• _BRIEF_: Find the line containing "The width and height of the screenshot is (980, 551)." in the listing below. Repeat it exactly, along with each following line up to and including the one containing "The height and width of the screenshot is (504, 862).".

-=-=-

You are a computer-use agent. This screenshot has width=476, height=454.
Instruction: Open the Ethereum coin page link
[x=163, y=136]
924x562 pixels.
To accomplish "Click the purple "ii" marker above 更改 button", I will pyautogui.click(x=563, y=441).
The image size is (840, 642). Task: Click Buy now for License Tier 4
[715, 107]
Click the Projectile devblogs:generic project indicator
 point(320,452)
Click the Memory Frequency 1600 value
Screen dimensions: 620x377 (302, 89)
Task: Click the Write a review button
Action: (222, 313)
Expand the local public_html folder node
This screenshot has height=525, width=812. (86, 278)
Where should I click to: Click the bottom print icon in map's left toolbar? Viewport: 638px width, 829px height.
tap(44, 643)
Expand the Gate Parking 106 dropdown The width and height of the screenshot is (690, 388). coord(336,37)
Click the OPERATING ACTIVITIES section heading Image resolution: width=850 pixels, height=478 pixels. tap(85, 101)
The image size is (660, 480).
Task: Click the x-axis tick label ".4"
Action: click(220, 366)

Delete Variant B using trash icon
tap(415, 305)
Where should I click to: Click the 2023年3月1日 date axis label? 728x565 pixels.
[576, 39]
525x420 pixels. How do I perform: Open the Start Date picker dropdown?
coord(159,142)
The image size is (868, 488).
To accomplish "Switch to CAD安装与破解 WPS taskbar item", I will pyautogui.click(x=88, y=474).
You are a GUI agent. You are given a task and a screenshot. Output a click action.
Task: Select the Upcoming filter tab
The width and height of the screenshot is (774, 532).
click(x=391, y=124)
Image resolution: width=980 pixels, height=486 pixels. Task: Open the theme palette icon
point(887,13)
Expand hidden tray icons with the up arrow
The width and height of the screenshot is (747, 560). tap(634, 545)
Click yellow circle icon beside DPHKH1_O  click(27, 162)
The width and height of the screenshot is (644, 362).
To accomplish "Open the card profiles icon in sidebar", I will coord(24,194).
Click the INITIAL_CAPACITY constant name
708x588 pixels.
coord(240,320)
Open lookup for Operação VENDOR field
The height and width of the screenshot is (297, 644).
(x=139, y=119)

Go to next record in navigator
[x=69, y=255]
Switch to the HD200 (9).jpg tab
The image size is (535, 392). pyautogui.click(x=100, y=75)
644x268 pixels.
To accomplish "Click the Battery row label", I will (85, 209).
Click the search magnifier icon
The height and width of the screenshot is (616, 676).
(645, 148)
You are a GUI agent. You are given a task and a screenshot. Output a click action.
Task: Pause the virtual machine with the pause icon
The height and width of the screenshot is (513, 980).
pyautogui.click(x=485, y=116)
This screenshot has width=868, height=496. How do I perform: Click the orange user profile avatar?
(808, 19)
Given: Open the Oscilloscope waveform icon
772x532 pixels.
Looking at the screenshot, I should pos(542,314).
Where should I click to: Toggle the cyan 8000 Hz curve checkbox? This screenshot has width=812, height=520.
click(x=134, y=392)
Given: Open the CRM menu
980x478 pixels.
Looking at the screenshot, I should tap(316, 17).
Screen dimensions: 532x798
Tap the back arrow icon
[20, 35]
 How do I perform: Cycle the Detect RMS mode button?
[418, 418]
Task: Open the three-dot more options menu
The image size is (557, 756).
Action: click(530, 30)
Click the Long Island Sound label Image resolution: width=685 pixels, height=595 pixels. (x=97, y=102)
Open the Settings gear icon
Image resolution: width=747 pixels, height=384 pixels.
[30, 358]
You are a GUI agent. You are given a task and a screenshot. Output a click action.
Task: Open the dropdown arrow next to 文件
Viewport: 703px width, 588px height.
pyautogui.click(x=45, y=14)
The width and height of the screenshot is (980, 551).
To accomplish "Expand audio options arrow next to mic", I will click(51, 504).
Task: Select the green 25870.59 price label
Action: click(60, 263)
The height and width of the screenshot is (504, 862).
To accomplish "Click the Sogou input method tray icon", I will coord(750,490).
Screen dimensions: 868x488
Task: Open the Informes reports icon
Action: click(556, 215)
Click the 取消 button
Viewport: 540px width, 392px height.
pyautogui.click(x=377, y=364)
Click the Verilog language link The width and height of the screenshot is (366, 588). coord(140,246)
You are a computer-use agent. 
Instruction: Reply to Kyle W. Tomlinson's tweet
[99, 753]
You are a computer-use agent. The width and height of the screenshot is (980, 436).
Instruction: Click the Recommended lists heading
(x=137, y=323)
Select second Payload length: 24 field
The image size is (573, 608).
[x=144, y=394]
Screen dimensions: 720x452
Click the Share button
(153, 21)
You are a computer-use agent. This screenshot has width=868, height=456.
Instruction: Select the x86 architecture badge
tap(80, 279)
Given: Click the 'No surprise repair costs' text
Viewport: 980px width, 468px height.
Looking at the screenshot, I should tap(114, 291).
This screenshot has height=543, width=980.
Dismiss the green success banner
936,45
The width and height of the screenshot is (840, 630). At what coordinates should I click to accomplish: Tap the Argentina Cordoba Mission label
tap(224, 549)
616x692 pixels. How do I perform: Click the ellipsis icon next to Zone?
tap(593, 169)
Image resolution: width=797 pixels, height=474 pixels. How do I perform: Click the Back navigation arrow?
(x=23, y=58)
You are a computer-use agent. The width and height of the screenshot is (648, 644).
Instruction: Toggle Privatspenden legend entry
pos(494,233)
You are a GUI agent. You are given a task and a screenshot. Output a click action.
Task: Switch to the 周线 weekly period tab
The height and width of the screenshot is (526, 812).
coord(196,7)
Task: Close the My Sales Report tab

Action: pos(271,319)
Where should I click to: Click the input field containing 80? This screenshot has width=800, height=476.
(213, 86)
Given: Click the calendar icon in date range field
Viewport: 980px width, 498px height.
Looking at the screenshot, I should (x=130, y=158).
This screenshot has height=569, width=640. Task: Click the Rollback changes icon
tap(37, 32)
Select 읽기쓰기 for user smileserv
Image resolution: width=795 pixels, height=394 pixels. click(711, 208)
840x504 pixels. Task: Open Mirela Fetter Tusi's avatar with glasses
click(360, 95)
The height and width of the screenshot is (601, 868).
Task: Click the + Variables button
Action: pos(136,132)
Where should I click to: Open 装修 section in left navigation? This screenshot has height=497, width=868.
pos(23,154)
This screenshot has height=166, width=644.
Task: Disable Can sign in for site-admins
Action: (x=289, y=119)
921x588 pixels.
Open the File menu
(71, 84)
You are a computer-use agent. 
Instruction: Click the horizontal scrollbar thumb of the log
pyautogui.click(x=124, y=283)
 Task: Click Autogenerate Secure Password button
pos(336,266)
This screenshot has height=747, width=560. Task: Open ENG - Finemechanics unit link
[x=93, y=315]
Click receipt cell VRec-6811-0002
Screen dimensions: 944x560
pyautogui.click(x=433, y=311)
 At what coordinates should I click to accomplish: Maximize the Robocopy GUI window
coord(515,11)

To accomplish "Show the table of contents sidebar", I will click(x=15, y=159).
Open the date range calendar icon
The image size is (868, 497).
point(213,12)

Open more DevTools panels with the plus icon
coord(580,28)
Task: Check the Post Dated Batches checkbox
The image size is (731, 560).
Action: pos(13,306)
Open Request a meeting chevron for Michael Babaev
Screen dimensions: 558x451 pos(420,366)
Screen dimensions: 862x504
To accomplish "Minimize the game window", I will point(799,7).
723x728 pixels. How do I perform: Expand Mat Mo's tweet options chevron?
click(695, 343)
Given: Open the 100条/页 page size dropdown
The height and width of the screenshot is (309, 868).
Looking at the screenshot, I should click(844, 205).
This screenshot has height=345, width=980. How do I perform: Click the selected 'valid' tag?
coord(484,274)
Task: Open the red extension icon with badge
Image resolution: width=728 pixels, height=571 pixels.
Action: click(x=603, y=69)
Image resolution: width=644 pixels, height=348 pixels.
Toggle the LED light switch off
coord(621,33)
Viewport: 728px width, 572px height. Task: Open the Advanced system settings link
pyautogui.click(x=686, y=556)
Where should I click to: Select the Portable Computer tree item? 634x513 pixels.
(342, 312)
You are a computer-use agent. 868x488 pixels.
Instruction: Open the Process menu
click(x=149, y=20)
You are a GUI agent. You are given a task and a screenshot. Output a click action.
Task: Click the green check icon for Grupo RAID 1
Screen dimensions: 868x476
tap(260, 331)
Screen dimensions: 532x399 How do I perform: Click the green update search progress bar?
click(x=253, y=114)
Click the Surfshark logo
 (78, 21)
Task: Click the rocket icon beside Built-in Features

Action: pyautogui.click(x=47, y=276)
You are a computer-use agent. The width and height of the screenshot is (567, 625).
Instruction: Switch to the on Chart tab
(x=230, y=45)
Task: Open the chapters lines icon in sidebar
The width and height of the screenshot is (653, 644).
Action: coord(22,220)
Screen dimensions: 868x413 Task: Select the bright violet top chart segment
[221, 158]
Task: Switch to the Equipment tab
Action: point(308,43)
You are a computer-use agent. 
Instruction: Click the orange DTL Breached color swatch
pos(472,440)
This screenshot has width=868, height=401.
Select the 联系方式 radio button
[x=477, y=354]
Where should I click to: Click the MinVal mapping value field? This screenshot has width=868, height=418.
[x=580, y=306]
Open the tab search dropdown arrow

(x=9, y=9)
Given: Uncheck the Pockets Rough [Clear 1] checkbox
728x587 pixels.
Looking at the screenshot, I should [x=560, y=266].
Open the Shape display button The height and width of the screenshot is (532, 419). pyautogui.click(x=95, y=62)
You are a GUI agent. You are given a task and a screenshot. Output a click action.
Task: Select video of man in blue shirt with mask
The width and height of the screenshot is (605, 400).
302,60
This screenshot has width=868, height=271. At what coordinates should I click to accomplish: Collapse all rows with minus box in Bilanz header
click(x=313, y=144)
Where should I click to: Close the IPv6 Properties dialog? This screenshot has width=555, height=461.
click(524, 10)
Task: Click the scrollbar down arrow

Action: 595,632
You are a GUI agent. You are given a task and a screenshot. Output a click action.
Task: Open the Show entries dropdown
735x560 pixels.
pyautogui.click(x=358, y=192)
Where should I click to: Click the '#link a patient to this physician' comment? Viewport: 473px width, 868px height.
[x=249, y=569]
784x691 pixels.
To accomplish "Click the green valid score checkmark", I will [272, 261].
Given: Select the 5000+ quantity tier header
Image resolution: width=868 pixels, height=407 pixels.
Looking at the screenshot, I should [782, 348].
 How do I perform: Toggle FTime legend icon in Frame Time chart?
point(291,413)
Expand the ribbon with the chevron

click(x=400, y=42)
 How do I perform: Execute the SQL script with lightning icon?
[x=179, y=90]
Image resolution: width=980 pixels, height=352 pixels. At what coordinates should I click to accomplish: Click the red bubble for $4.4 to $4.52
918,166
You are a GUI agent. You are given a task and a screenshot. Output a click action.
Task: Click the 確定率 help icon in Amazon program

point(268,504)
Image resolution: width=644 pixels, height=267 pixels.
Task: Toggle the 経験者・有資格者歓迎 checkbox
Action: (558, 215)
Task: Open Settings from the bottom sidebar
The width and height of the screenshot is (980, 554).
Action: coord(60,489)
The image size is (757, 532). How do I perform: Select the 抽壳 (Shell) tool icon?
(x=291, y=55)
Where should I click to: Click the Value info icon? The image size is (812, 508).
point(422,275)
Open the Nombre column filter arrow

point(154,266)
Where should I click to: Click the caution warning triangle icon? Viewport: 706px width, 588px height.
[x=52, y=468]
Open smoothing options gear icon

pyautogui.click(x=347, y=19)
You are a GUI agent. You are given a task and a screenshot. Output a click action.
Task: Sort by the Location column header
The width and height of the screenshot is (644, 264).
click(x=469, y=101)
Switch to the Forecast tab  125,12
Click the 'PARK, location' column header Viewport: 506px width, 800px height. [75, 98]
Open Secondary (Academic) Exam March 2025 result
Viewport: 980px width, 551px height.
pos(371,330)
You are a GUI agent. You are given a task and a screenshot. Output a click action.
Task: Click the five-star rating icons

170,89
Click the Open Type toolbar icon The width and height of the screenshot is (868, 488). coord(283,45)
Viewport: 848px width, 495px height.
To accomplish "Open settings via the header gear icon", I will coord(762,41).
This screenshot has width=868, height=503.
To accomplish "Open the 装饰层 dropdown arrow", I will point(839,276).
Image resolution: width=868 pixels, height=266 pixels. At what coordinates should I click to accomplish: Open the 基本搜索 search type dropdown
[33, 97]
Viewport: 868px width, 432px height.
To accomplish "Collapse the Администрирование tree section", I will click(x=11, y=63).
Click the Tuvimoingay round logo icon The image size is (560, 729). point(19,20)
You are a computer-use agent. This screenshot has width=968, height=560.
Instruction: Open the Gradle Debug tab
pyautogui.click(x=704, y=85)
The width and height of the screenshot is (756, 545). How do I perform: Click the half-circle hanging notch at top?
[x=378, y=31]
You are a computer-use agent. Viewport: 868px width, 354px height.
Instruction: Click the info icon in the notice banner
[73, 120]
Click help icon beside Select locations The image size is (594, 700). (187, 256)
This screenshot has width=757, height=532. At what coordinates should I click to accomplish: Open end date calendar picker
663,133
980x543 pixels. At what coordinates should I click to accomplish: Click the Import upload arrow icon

-=-=-

• _YOUR SOLUTION_:
The width and height of the screenshot is (980, 551).
To accomplish "Expand audio options arrow next to mic", I will click(51, 504).
Task: Select the green 25870.59 price label
Action: click(60, 263)
The height and width of the screenshot is (504, 862).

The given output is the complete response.